IBBY Russia has organized a special children’s program as part of the 2nd Annual Toronto Russian Film Festival. Come see movies celebrating Russian culture and discuss children’s books by Russian creators, particularly those now living in Toronto. For more information, please visit www.torontorussianfilmfestival.ca.
Michelle Mulder’s book After Peaches was shortlisted for both the Chocolate Lily Award and the Bolen Books Children’s Book Prize, and she was selected to tour with TD Book Week 2011. Michelle was awarded the Frances E. Russell Grant in 2006 for her work and research for After Peaches. The TD Book Week runs from Saturday, April 30 until Saturday, April 7. Please visit the TD Canadian Chidlren’s Book Week website for more information about the upcoming tour.

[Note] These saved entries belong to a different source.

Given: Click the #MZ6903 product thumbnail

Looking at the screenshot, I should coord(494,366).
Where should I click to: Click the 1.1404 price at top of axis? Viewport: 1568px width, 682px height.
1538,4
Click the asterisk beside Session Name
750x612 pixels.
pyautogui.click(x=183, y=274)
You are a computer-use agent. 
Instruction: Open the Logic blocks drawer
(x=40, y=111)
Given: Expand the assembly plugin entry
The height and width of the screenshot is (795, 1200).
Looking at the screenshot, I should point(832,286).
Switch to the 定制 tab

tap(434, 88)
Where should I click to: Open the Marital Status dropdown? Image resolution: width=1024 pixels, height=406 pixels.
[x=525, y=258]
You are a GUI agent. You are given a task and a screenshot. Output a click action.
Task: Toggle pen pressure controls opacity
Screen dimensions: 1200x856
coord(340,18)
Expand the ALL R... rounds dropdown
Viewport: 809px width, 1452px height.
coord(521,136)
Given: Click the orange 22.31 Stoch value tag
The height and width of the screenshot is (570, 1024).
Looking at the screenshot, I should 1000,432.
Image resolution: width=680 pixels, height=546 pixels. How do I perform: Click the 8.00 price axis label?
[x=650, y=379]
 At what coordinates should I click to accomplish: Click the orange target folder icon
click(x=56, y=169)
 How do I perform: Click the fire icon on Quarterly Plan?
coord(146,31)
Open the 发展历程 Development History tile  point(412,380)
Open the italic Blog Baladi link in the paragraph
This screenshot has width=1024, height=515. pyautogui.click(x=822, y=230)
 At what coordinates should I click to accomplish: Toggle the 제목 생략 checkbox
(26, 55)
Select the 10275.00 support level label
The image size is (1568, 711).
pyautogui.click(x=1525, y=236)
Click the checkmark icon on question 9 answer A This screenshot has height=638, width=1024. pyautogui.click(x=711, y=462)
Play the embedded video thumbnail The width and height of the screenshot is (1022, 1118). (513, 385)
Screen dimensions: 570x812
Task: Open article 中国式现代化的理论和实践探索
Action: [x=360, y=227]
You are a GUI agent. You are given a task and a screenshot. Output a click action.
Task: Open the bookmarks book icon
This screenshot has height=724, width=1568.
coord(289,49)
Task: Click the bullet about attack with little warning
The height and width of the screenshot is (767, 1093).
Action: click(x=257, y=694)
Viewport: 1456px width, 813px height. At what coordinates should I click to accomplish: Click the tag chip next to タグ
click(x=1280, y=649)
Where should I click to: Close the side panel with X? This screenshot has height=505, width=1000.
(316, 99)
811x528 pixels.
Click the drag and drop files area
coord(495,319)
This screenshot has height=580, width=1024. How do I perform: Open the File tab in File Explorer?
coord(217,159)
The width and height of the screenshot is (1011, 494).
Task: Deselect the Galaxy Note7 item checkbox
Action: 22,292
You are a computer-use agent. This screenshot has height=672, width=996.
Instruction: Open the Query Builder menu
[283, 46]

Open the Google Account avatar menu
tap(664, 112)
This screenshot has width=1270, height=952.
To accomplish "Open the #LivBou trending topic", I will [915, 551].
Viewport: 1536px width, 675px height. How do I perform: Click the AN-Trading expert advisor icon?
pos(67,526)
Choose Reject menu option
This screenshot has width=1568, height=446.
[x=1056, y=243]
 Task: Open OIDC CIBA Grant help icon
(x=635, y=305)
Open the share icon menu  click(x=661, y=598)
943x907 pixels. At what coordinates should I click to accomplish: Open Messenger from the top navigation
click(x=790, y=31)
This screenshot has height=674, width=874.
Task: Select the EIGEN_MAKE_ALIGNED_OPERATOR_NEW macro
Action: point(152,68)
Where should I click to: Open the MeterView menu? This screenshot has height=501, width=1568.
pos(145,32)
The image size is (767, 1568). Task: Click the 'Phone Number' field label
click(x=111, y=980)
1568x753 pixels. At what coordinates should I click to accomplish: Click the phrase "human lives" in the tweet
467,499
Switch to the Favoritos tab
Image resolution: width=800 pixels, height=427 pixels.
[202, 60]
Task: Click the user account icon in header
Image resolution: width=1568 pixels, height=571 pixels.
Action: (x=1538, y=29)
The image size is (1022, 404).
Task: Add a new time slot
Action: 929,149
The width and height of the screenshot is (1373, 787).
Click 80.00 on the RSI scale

Saturday, April 2, 2011 is International Children’s Book Day! Celebrated annually since 1967 on or around the birthday of Hans Christian Andersen, ICBD is facilitated by IBBY (International Board on Books for Young People) and celebrated worldwide to inspire a love of reading amongst children and adults alike. This year’s international sponsor is IBBY Estonia and the theme is ‘The Book Remembers’, a reminder that books can be invaluable sources of history: The book remembers the time in which it was written. In honour of International Children’s Book Day and to celebrate this year’s theme, the Canadian Children’s Book Centre has put together a list of Canadian children’s books which are evocative of life in Canada throughout history.
Take a look at the list here. IBBY Canada vice-president Susane Duchesne has compiled a list of French books on the same theme. You can view her list of French books here.
IBBY Canada is sad to report on the passing of Tundra Books founder, May Cutler, at the age of 87. She was at home in Montreal.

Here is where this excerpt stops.